▶ **Material for the task**
┄┄┄┄┄┄┄┄┄┄

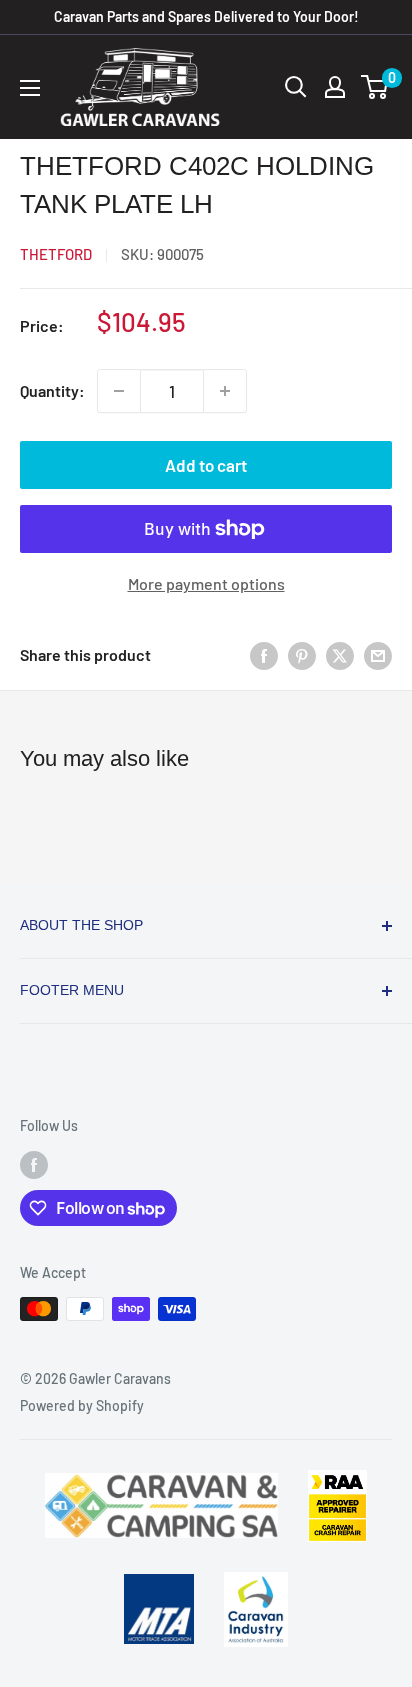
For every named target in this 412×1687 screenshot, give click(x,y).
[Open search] (296, 87)
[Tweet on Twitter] (340, 654)
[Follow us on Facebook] (34, 1164)
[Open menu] (30, 88)
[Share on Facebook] (264, 654)
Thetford (56, 254)
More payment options (206, 583)
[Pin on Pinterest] (302, 654)
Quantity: (52, 390)
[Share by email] (378, 654)
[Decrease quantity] (119, 391)
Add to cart (206, 465)
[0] (375, 87)
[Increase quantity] (225, 391)
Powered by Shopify (82, 1405)
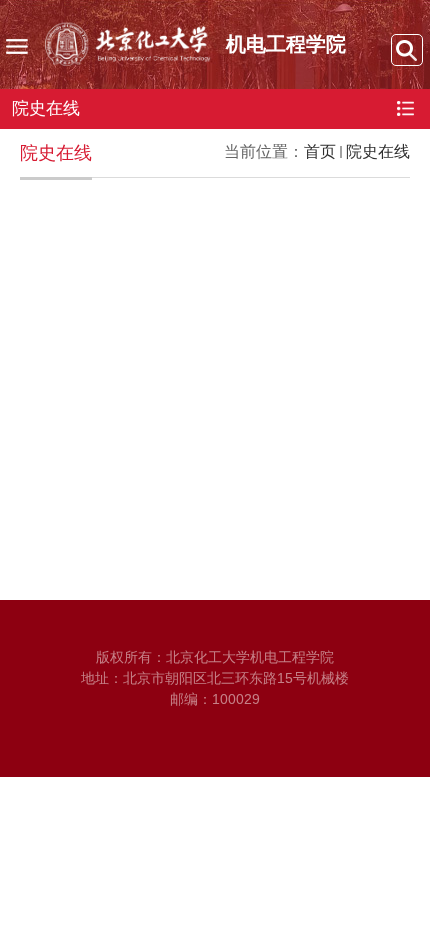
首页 (320, 151)
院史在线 (378, 151)
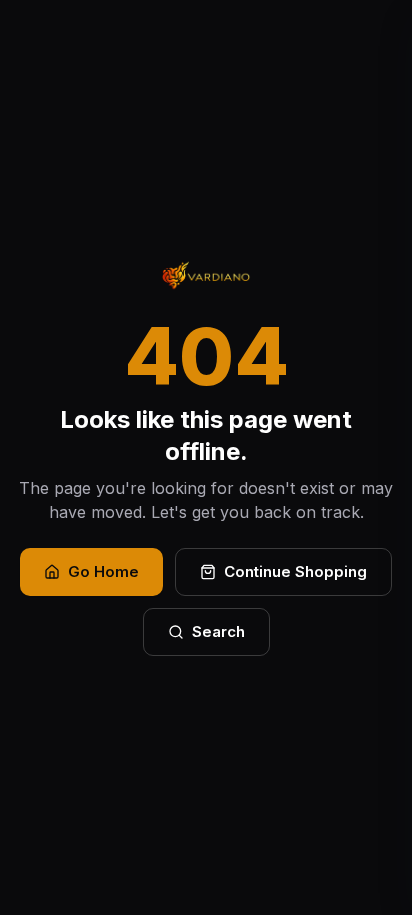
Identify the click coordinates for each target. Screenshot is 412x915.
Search (218, 631)
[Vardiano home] (206, 276)
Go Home (103, 571)
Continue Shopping (295, 571)
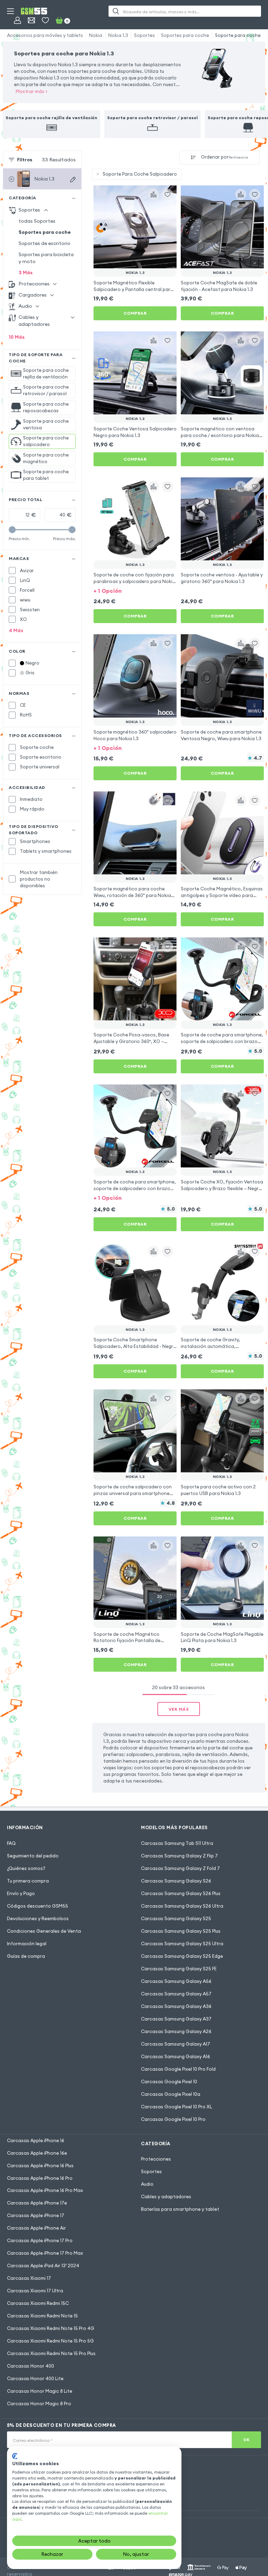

┄┄┄┄┄┄┄┄┄┄

▶ **Task item**
Transcribe each line above exactly, pictures excluded.

▶ **Task solution**
For every named target in this 412×1687 screenshot, give click(x,y).
[Open search] (296, 87)
[Tweet on Twitter] (340, 654)
[Follow us on Facebook] (34, 1164)
[Open menu] (30, 88)
[Share on Facebook] (264, 654)
Thetford (56, 254)
More payment options (206, 583)
[Pin on Pinterest] (302, 654)
Quantity: (52, 390)
[Share by email] (378, 654)
[Decrease quantity] (119, 391)
Add to cart (206, 465)
[0] (375, 87)
[Increase quantity] (225, 391)
Powered by Shopify (82, 1405)
首页 (320, 151)
院史在线 (378, 151)
Identify the click coordinates for each target. Screenshot is 412x915.
Search (218, 631)
[Vardiano home] (206, 276)
Go Home (103, 571)
Continue Shopping (295, 571)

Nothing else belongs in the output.